From all this, we can conclude that:

·         P(R|N&E|S) is high when S is high (where S is the extent to which naturalism and evolution consistently survive challenges), and

·         P(R|S) is high when S is high (because the reliability of our cognitive faculties is also continually challenged)

The fact that N&E have been modified throughout the years, particularly the E component, is an indication that N&E is more likely to be true.  As a consequence, it is entirely rational to believe both that R is true and N&E is true.

On the other hand, however:

·         P(T|F) is low when F is high (where F is the extent to which theism fails being challenged), and

·         P(T|A) is low when A is high (where A is the extent to which theism avoids being challenged – see also being an infidel and apostasy).
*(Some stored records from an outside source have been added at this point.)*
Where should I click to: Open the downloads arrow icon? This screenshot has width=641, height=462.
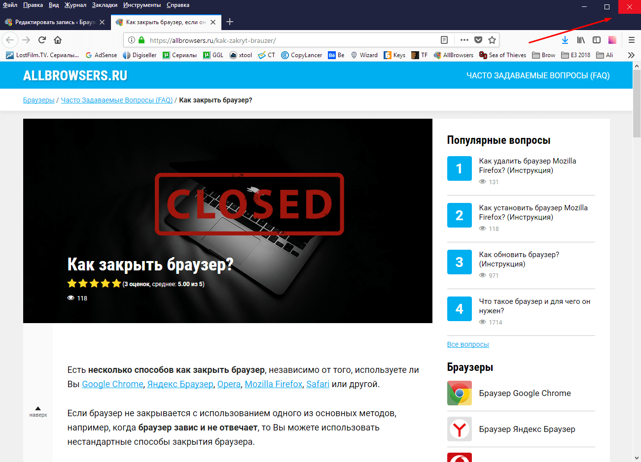click(x=565, y=40)
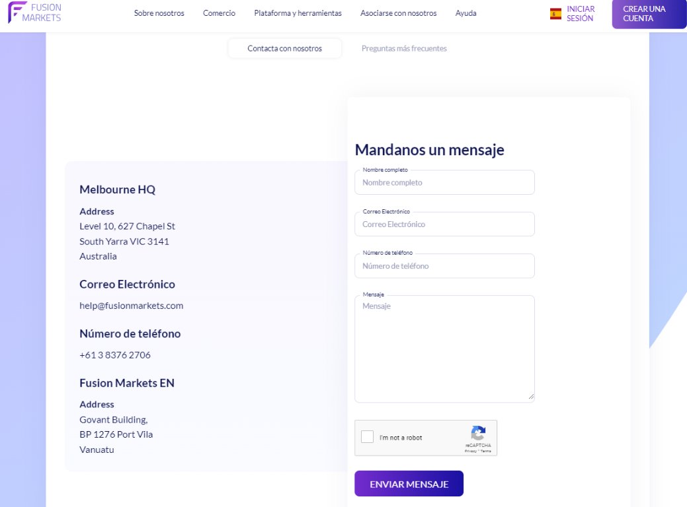Image resolution: width=687 pixels, height=507 pixels.
Task: Click the "Nombre completo" input field
Action: coord(444,182)
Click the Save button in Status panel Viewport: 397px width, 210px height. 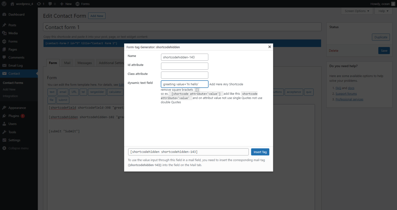pos(384,50)
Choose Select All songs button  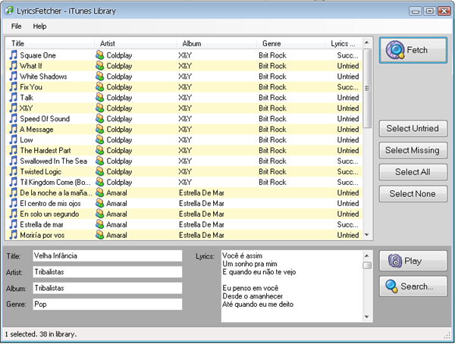coord(413,172)
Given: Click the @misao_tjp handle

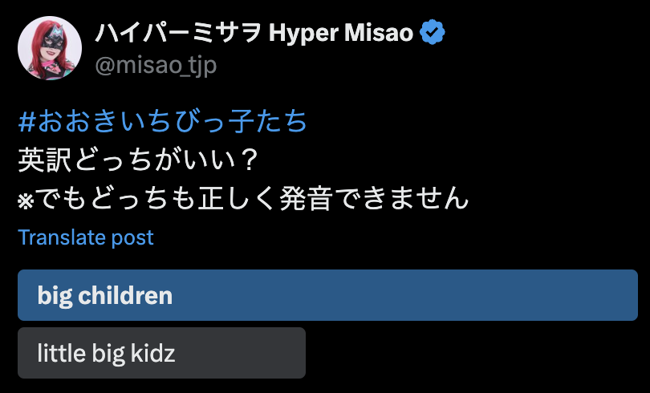Looking at the screenshot, I should [156, 66].
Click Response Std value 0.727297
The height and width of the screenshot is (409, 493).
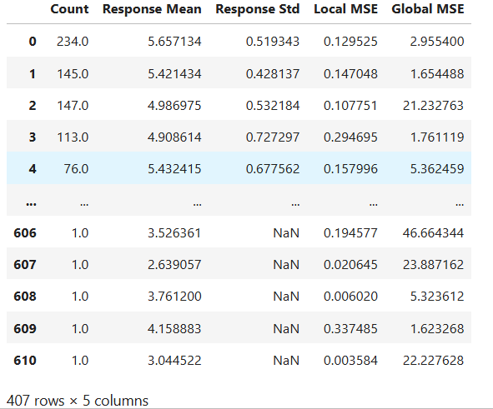(x=273, y=137)
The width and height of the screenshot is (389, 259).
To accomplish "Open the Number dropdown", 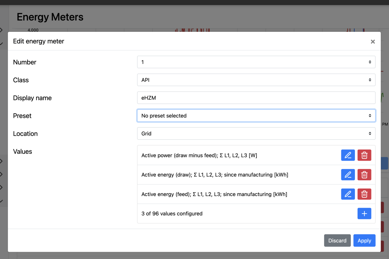I will (x=256, y=62).
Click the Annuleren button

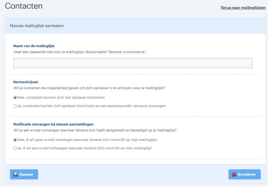[244, 174]
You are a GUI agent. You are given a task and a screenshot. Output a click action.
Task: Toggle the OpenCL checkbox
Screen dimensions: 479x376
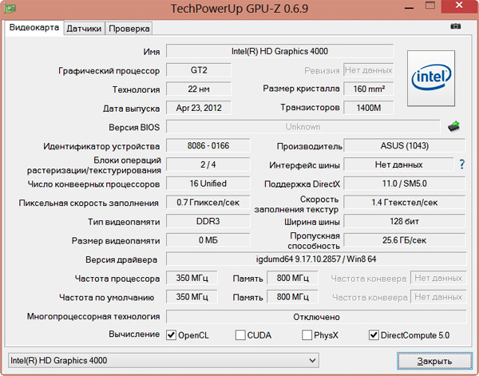(x=171, y=335)
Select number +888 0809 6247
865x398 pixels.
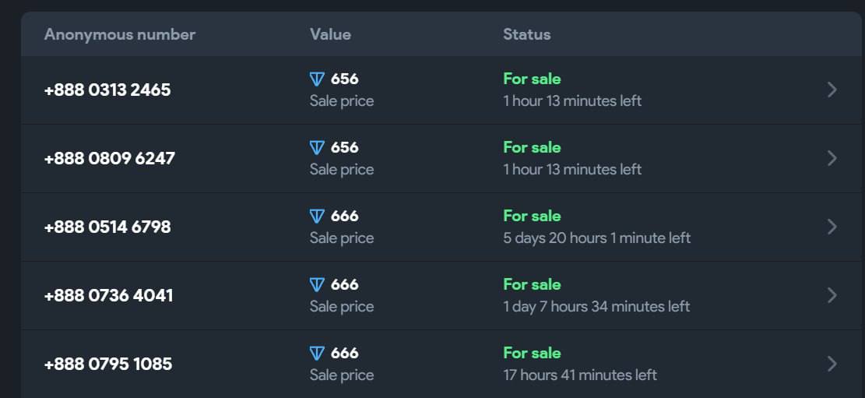click(x=110, y=158)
Unlike with many other sorts of beliefs, there is great resistance to variations to T, therefore there is no T* as such (where T* is an improved version of theism) and T has no avenue by which to evolve towards a truth statement.

In other words, yes, I agree with Plantinga: many beliefs held by evolved creatures are likely to wrong, especially if they are untreated.  Even some of the smartest humans that ever lived used to believe such things as:

·         everything is a combination of up to four elements

·         phlogiston is a substance that escapes matter when it burns

·         there is an aether that conducts light

·         those enormous bones unearthed by mining and erosion are the bones of dragons

·         narwhal horns belonged to unicorns

These people were wrong.

Who knows, maybe string theory is a load of old cobbler’s.  But the point is, even if this is the case, scientists are actively encouraged to investigate string theory, to uncover how the theory is wrong and which associated beliefs are wrong.  Scientists working in the field will then, collectively, attempt to come up with something that is slightly better, but almost certainly also wrong in its own special way – and the process will continue.

This sounds like a terrible system, and perhaps it is.  A far worse system, however, is to cling unquestioningly to a demonstrably false belief which requires you to brutally corrupt logic in order to divert attention from the wealth of evidence against that belief.